Soal yang Diberikan 1:
Jawablah pertanyaan berikut berdasarkan teks tentang sosiologi di bawah.
(a) Siapa yang berusaha melepaskan sosiologi dari pengaruh filsafat positif Comte dan Spencer?
(b) Apa yang diletakkan sebagai sasaran yang harus dipelajari oleh sosiologi?
(c) Menurut paragraf terakhir, apa yang menandai dan mencerminkan perkembangan sosiologi?

Teks Pilihan:
========================
Untuk memahaminya diperlukan suatu kegiatan penelitian empiris, sama halnya dengan ilmu pengetahuan alam dalam mempelajari objek studinya. Dengan menerangkan tentang obyek penyelidikan  sosiologi inilah  Durkheim berusaha untuk melepaskan sosiologi dari pengaruh filsafat positif Comte dan Spencer yang mengarahkan sosiologi kepada dunia ide, yang hanya dapat dipahami melalui pemikiran spekulatif. Dengan meletakkan fakta sosial sebagai sasaran yang harus dipelajari oleh sosiologi, berarti menempatkan sosiologi sebagai suatu disiplin yang bersifat empiris dan berdiri sendiri terlepas dari pengaruh filsafat.

Dalam perkambangan selanjutnya setelah terlepas dari pengaruh filsafat dan psikologi, sosiologi mulai memasuki arena pergulatan pemikiran yang bersifat interen di kalangan teoritisnya sendiri. Pergulatan yang bersifat interen ini hingga sekarang masih saja berlangsung. Perkembangan sosiologi ditandai dan tercermin dari adanya berbagai paradigma di dalamnya.
========================
Data Tersimpan:

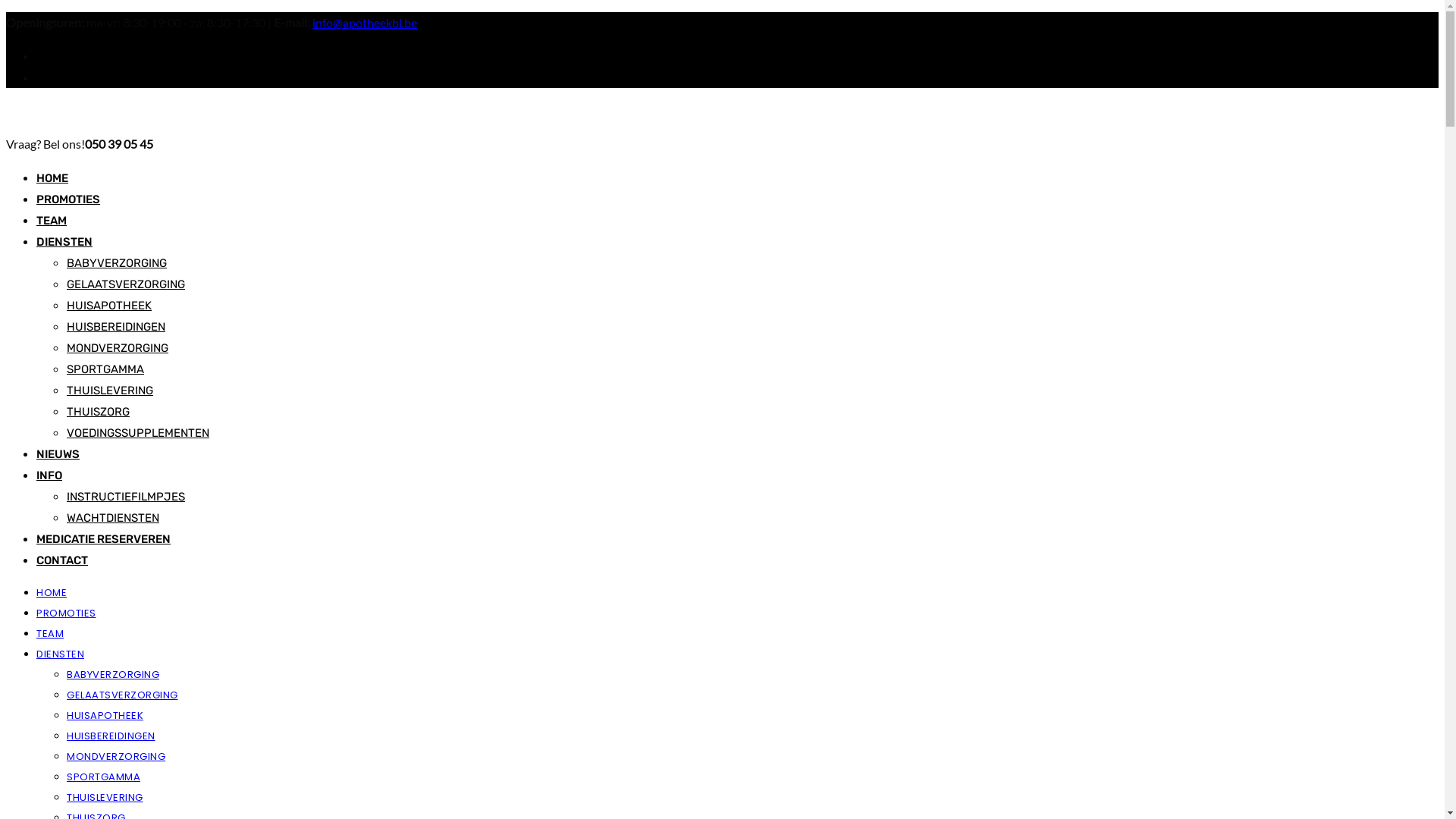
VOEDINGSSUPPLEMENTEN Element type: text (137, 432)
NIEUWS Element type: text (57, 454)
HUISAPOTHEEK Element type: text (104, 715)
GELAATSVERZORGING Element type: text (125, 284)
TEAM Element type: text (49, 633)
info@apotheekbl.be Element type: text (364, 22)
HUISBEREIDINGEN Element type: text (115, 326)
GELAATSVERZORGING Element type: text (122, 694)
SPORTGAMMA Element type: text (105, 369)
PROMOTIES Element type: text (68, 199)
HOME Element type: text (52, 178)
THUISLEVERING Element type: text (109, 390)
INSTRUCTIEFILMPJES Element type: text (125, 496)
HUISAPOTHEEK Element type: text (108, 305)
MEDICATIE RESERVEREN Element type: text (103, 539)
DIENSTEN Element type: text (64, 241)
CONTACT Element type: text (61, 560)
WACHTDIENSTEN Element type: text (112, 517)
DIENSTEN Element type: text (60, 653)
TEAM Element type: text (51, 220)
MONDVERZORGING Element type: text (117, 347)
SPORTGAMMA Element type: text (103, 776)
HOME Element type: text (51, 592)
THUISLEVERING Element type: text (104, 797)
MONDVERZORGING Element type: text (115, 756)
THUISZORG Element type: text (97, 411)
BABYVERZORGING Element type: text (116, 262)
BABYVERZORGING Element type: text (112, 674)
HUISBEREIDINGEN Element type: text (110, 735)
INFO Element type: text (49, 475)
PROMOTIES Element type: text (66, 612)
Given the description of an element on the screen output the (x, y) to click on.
========================
Soal yang Diberikan 2: Saring catatan di atas dan salin setiap baris yang memuat kata "PROMOTIES".

Jawaban Lengkap 1:
(a) Durkheim.
(b) Fakta sosial.
(c) Adanya berbagai paradigma di dalam sosiologi.

Jawaban Lengkap 2:
PROMOTIES Element type: text (68, 199)
PROMOTIES Element type: text (66, 612)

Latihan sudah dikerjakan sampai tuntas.